Com base em dados nacionais e do United States Department of Agriculture (USDA), a nutricionista chegou ao volume de carotenóides disponíveis para a população alvo do levantamento. "De maneira geral, foi possível constatar que a disponibilidade dessas substâncias é baixa em todas as regiões pesquisadas", afirma. Segundo o estudo, as ingestões "prudentes" de 3 a 6 mg de beta-caroteno, de pró-vitamínicos A (de 5,2 a 6 mg) e de carotenóides totais (de 9 a 18 mg) não puderam ser alcançadas em qualquer das localidades investigadas, independente da faixa de renda.
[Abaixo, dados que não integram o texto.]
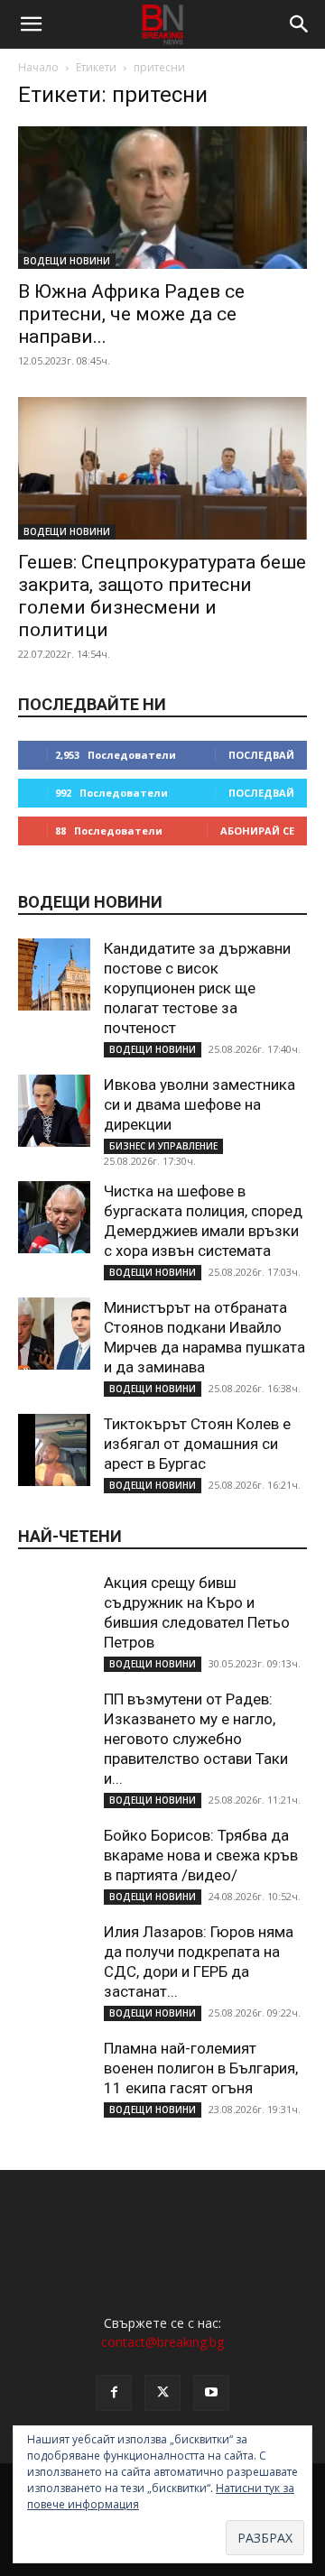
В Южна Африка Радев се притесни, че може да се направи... (131, 314)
Renata identificou, ainda, que a disponibilidade de carotenóides aumenta conforme a renda das famílias em todas as regiões. "Nos níveis de renda mais altos, acima dos 30 salários mínimos, a disponibilidade de carotenóides fica próxima da verificada nos países desenvolvidos", diz. Isso caracteriza uma ironia, segundo ela, pois mesmo o Brasil sendo tão rico em fontes desses nutrientes, provavelmente a sua população consome aquém do que seria razoável.
Renata também relacionou os alimentos que mais contribuem para a disponibilidade de carotenóides nas regiões pesquisadas. São eles: cenoura, abóbora, manga e tomate, como fornecedores de beta-caroteno; abóbora e cenoura (alfa-caroteno); laranja pêra e mamão (beta-criptoxantina); tomate, massa de tomate, melancia e mamão (licopeno) e fubá de milho, couve, alface e laranja pêra (luteína). A pesquisadora acredita que a pequena disponibilidade de carotenóides está diretamente relacionada à baixa renda das famílias.
No Brasil, analisa a nutricionista, dá-se ênfase à satisfação das necessidades energéticas ao invés de toda a gama de necessidades nutricionais. O conceito baseia-se em estudos anteriores, que indicavam que uma vez supridas as necessidades energéticas, as necessidades de outros nutrientes seriam automaticamente satisfeitas. A tendência, no momento, é revisar os conceitos a respeito de recomendações nutricionais, tendo como base a redução do risco de doenças crônicas não-transmissíveis, ao invés de atentar para o combate aos sinais de deficiência. "A alimentação balanceada, segundo os novos conceitos, traria enormes ganhos para o País, como a prevenção global de doenças. Pessoas corretamente nutridas ficam menos tempo enfermas, recorrem menos a hospitais, consomem menos remédios e são mais produtivas", afirma.